Records drawn from a dataset
Start of Block

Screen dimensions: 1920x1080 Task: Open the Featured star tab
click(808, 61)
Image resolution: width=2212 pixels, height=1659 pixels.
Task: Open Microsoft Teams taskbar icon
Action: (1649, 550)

End of Block

What needs to be done
Start to finish, restate the records above word for word.

Answer below
Screen dimensions: 1920x1080 Task: Open the Featured star tab
click(808, 61)
Image resolution: width=2212 pixels, height=1659 pixels.
Task: Open Microsoft Teams taskbar icon
Action: (1649, 550)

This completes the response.